This is the mail archive of the
mailing list for the glibc project.
Re: [RFC][PATCH 0/2] aarch64: Add optimized ASIMD versions of sinf/cosf
> On 13 Jun 2017, at 11:19, Siddhesh Poyarekar <firstname.lastname@example.org> wrote:
>> On Tuesday 13 June 2017 06:58 PM, Szabolcs Nagy wrote:
>> i didnt say i rejected his code, but that duplicated
>> effort is not good.
> OK, but but wasn't clear from the context of the message. I agree that
> duplication is wasteful, but it's not really that bad if it brings out
> different implementations that can be weighed and improved upon.
>> asm is not acceptable even if it's slightly faster.
>> (fix the compiler in that case)
>> asm code maintenance is a huge problem in glibc,
>> in the long term generic code is better in a lot
>> of domains, the sinf/cosf code is such a case,
>> there is no special instruction that helps them
>> that the compiler cannot easily generate.
> I'm going to disagree with this even though I agree with the general
> premise that C > assembly for maintenance. If someone comes up with an
> assembly implementation that is significantly (the definition of
> 'significant' may vary from function to function) faster that cannot be
> implemented in the compiler in the current release, it makes sense to
> carry that implementation in glibc until the compiler can catch up
> provided that all other criteria (accuracy, readability, etc.) are met.
> Additionally, the source of the implementation is important. Now if
> this patch came from a university student who does not intend to follow
> up and maintain her patch then I would be (slightly, again it depends on
> the magnitude of the improvement) inclined to agree with you since it
> puts the maintenance overhead on us, but in this case the source is
> reliable, so that is an added advantage.
>> i didn't say it's a glibc requirement, you have to use
>> common sense here: there are algorithms that are so
>> useful outside of glibc and so generic that it is just
>> unnecessary complication to develop them within glibc
>> (obviously it's not a complication for glibc, but for
>> everybody else, and i cant impose this procedure on
>> others, but i still think this is the better for the
>> larger community).
> Yes, I did not disagree on the merit of the requirement, I am arguing
> about our ability to gate that effectively. It might be useful to come
> up with a wiki doc (or enhancing the contribution checklist) to specify
> But then, as a project we are also ideologically bound to LGPL, so again
> I wonder if doing this conflicts with that ideology. I personally am
> more liberal about this, but I don't know if that is the general opinion
> of the community.
>> if one tests the same input in a loop that does
>> not measure the effect of branches and thus we end
>> up breaking up the input space into many special
>> ranges, however in practice that's not optimal.

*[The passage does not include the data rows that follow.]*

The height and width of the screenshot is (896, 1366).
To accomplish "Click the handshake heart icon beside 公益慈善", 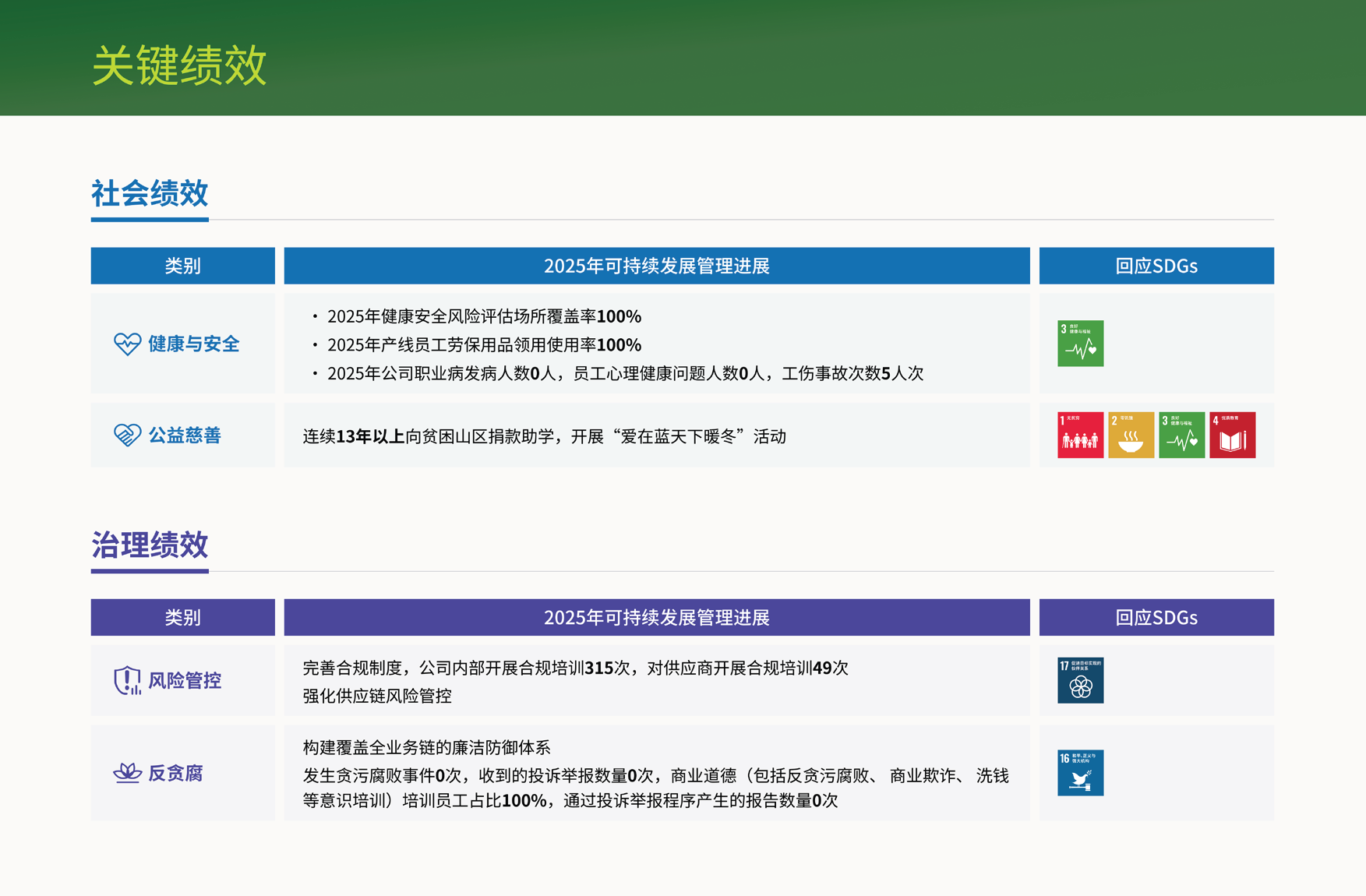I will click(127, 435).
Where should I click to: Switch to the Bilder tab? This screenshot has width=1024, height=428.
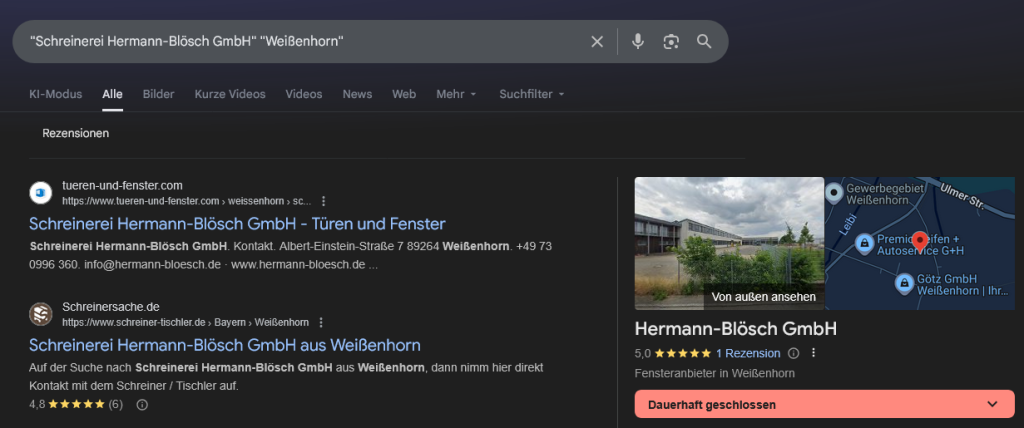point(158,94)
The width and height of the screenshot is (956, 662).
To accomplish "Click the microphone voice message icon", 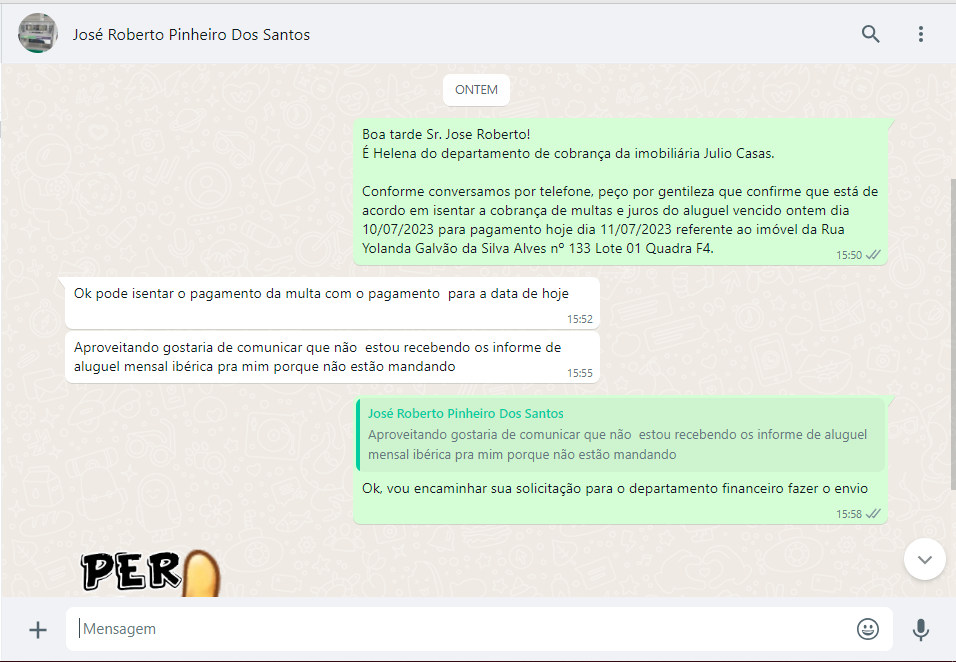I will (921, 629).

> Currently the microbenchmark framework tests the same input in a loop a
> specific number of times to get a large enough number that a single
> iteration gives a stable mean and then tests inputs in a loop - I agree
> that this is cheating a bit since it eliminates cache effects as well as
> branches. It will need a pretty straightforward fix to run only once
> for a single input and it will do what you want, i.e. measure the effect
> of branches.
> Maybe Ashwin could patch the framework as well when he posts his patch.
I think a good starting point I would be if Ashwin in could provide us with a C skeleton with same implementation done in assembly.